Dataset excerpts
--- START ---

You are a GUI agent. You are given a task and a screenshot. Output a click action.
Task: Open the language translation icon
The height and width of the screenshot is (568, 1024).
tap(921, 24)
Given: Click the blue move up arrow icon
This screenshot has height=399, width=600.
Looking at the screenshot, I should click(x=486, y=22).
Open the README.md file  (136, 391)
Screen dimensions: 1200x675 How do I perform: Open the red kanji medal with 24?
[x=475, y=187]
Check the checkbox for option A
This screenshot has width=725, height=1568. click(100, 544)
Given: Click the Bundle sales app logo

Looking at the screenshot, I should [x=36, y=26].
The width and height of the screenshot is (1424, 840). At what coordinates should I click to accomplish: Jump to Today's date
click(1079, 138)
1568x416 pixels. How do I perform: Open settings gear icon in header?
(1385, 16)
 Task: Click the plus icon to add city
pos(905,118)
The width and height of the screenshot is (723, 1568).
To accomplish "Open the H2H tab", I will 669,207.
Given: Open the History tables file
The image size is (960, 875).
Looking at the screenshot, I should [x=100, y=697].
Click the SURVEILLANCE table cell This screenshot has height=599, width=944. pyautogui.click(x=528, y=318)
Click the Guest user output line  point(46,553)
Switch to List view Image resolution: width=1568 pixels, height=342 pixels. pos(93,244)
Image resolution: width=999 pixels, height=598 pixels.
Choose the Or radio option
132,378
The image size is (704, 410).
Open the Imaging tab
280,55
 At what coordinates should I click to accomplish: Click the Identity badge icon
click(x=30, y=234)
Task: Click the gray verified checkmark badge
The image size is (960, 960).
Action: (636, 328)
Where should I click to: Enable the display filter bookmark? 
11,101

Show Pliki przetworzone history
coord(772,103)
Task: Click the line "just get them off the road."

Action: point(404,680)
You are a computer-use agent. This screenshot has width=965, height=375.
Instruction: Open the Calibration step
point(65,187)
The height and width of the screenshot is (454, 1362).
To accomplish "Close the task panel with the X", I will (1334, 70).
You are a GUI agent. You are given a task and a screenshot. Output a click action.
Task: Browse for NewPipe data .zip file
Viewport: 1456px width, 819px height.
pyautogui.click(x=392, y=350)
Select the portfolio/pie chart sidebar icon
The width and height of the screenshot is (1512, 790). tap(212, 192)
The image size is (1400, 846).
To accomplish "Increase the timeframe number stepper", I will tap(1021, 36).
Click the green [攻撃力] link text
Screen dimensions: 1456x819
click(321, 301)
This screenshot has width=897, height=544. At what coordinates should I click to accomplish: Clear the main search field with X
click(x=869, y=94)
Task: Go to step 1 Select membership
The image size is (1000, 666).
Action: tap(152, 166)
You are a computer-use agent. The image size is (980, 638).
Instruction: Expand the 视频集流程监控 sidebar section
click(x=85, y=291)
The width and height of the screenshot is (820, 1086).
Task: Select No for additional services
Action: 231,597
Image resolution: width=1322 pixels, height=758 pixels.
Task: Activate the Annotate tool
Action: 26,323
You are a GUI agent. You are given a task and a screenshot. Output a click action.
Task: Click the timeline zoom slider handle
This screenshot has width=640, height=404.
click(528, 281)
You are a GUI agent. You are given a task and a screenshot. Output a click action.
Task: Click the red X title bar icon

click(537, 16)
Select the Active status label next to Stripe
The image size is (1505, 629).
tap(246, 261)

--- END ---

Task statement
What lines above hold the word "computer"? List them all.

Answer space
You are a computer-use agent. This screenshot has width=965, height=375.
You are a computer-use agent. The image size is (980, 638).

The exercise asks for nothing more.